For me, stats was something I had to re-learn years after graduating, after I realized their importance (not just practical, but also epistemological). During university years, whatever interest I might have had, got extinguished the second the TA started talking about those f-in urns filled with colored balls.
> those f-in urns filled with colored balls.
I did my Abitur [1] in 2005, back then that used to be high school material.
When I was teaching statistics we had to cut more and more content from the courses in favor of getting people up to speed on content that they should have known from school.

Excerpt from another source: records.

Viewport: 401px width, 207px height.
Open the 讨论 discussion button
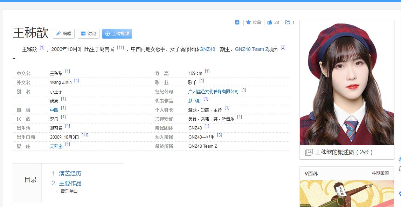coord(89,34)
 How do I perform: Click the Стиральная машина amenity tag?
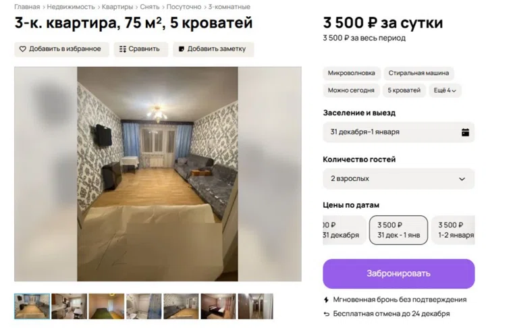(x=419, y=74)
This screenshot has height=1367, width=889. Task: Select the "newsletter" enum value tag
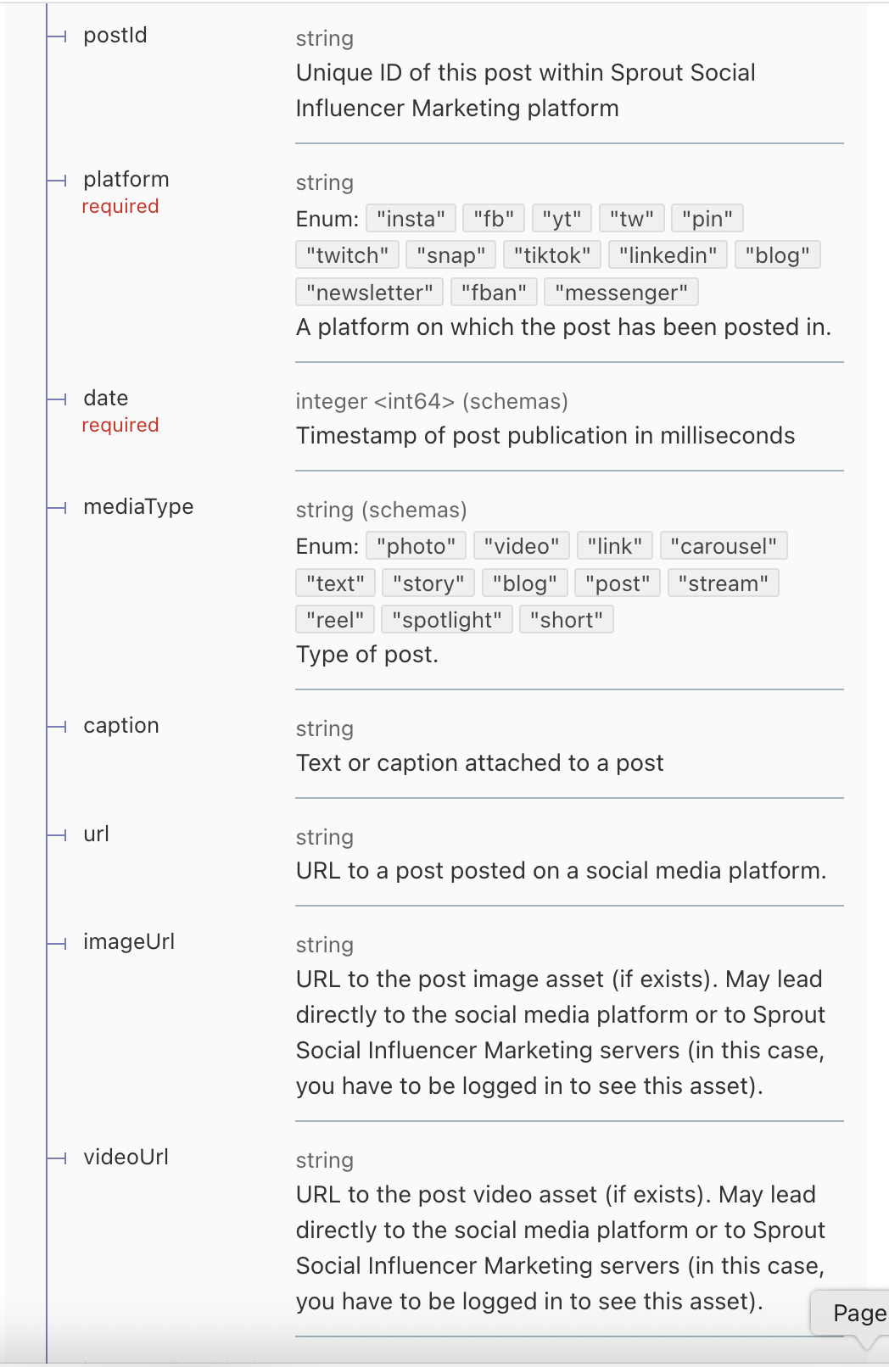click(370, 293)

Also, calling them "urns". There are exactly two common usages of the word "urn" in Polish - the box you put your votes into during elections, and the vase for storing ashes of cremated people.

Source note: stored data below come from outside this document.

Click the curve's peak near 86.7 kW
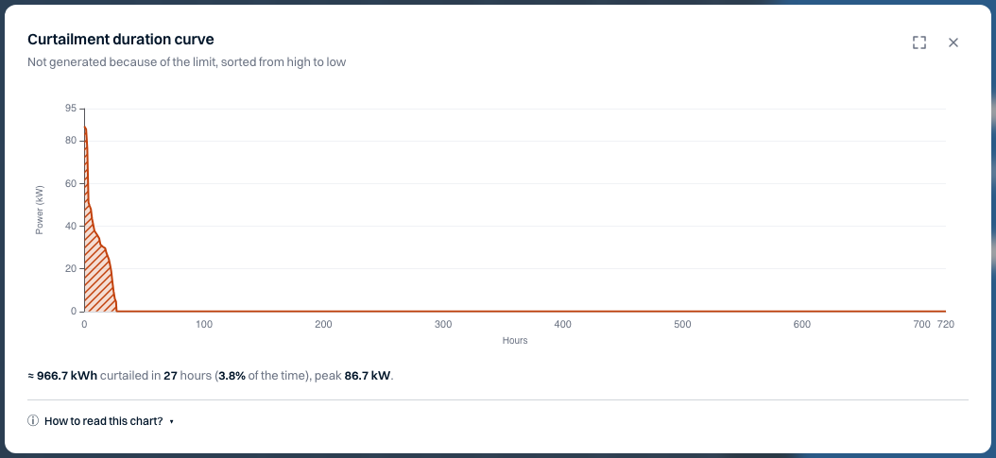 point(85,127)
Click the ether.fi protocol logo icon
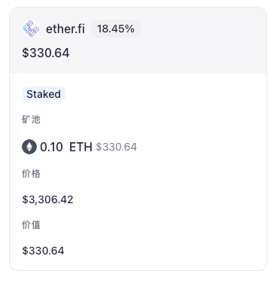This screenshot has width=277, height=283. [x=31, y=29]
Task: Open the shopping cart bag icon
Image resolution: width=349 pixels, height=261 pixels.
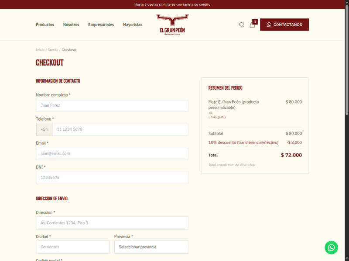Action: pyautogui.click(x=252, y=25)
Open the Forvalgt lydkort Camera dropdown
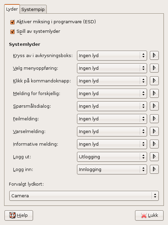The width and height of the screenshot is (168, 225). [x=84, y=196]
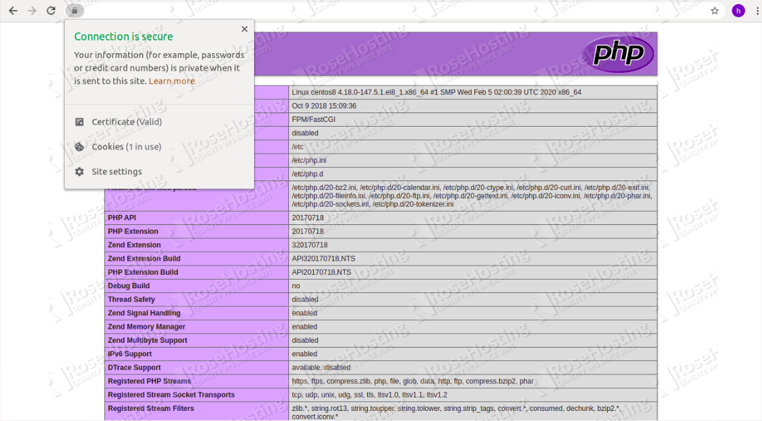Reload the page with the refresh icon

51,11
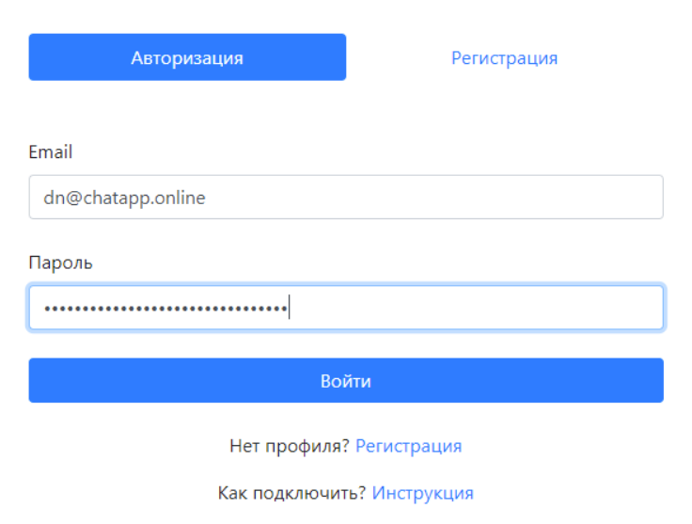Click the Пароль field label
692x524 pixels.
60,262
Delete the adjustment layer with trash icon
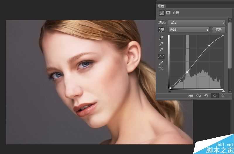This screenshot has width=234, height=154. [222, 96]
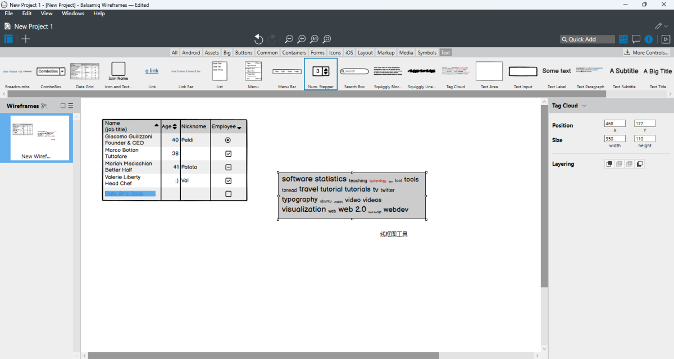Image resolution: width=674 pixels, height=359 pixels.
Task: Switch the wireframes navigator to thumbnail view
Action: [63, 106]
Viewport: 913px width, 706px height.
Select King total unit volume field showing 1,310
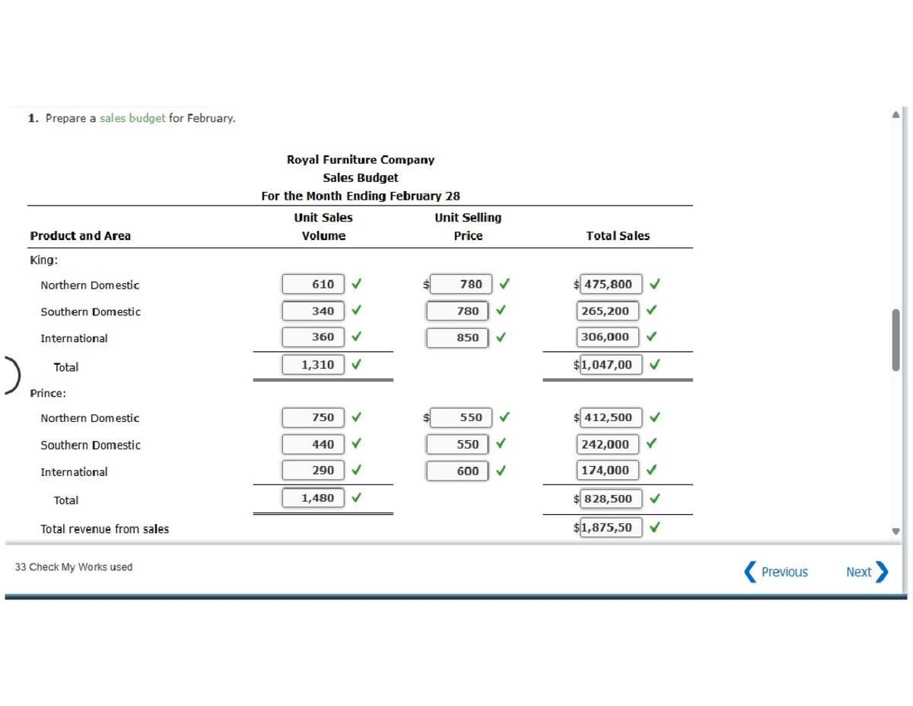click(313, 365)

It's really the same problem as with math in school in general ("whatever is this even useful for?") - most people don't like doing abstract, self-contained puzzles with no apparent utility, but being high-stakes (you're being graded on it).
That argument is a strawman whenever it comes up because it applies to every subject. High jump? Napoleon wars? Molar weight of helium? English literature in the 19th century? What is any of that ever "useful" for? To understand the world which you live in. What a lack of education leads to is blatently obvious with the current U.S. administration. It's not about each school lesson directly translating into monetary value in a later job, neither w.r.t colored balls nor with knowing how the american civil war started.
In the US, students are the paying customers. The consequence for not learning everything is lowered skills available for the job market (engineering) or life (philosophy?).
To me it is preferable that students who do not understand are not rated highly by the university (=do not get top marks), but “forcing” the students to learn statistics? That doesn’t make much sense.
Also, there’s nothing wrong with learning something after uni. Every skill I use in my job was developed post-degree. Really.
Only on paper. In many cases - I'd risk betting in vast majority of cases - the actual paying customers are parents.
> The consequence for not learning everything is lowered skills available for the job market (engineering) or life (philosophy?).
The ability to perceive and comprehend this kind of consequences is something that develops early in adulthood; some people get it in school, but others (again, I'd bet majority) only half-way through university or even later.
On paper, you have students who're paying for education. In reality, their parents are paying an expected fee for an expected stage of life of their kids.
> Your hypothesis is: layout influences signup behavior.
I would expect that then the null hypothesis is that *layout does not influence signup behavior*. I would think that then an ANOVA (or an equivalent linear model) to be what tests this hypothesis, where you test the 4 layouts (or the 4 new layouts plus a control?) in one factor. If you get a significant p-value (no multiple tests required) you go on with post-hoc tests to look into comparisons between the different layouts (for 4 layouts, it should be 6 tests). But then you can use ways to control for multiple comparisons that are not as strict as just dividing your threshold by the number of comparisons, eg with Tukey's test.
But here I assume there is a control (as in some for users are still presented the old layout?) and each layout is compared to that control? If I would see that distribution of p-values I would just intuitively think that the experiment is underpowered. P-values from null tests are supposed to be distributed uniformly between 0 and 1, while these cluster around 0.05. It rather seems like a situation that it is hard to make inferences from because of issues in designing the experiment itself.
For example, I would rather have fewer layouts, driven by some expert design knowledge, rather than a lot of randomish layouts. The first increases statistical power, because the fewer tests you investigate, the less you have to adjust your p-values. But also, the fewer layouts you have, the more users you have per group (as the test is between groups) which also increases statistical power. The article is not wrong overall about how to control p-values etc, but I think that this knowledge is important not just to "do the right analysis" but, even more importantly, understand the limitations of an experimental design and structure it in a way that it may succeed in telling you something. To this end, g*power [0] is a useful tool that eg can let one calculate sample size in advance based on predicted effect size and power required.
[0] https://www.psychologie.hhu.de/arbeitsgruppen/allgemeine-psy...